I say drop a mouse into a poem
and watch him probe his way out,
or walk inside the poem’s room
and feel the walls for a light switch.
I want them to waterski
across the surface of a poem
waving at the author’s name on the shore.
But all they want to do
is tie the poem to a chair with rope
and torture a confession out of it.
They begin beating it with a hose
to find out what it really means.
As I listened to and then read this poem about the
perspective necessary to appreciate poetry, I was convicted of the fact that
this is often the way that I have treated the Bible. Too often I have approached a passage of
scripture seeking to “beat it into submission” as I sought the kernel of truth
contained therein so that I could teach or preach it. Using the best tools that I had, I sought to
wring something out of it that was new, fresh, and relevant---something that I
could share with my congregation or study group. In so doing, I failed to appreciate the real
message embodied there.
I am not saying that hermeneutical studies are unnecessary
or irrelevant, but I have come realize that scripture can speak to me if I give
it the opportunity. If I can suspend my presuppositions
for just a little while, I may hear something that I need to hear at that
moment in my life.

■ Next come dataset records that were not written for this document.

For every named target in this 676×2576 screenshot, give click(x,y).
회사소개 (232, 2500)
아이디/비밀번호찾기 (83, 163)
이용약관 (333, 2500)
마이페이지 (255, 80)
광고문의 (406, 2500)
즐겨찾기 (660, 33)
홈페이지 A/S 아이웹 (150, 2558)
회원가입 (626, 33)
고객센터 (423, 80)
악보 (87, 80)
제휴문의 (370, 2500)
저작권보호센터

This means that I
move beyond many of the traditional ways that we see scripture—rule book, sociopolitical
document, the history of God’s revelation to God’s people—to the word of God
for me.
On most days, I am
not sure that I am ready to do what it takes for that to happen. Such a stance requires humility, vulnerability,
and perception that I do not possess.
Perhaps that is where the Spirit of God intervenes and speaks through
the Bible in such a way that I can hear.
I don’t think I have it in me to accomplish that on my own.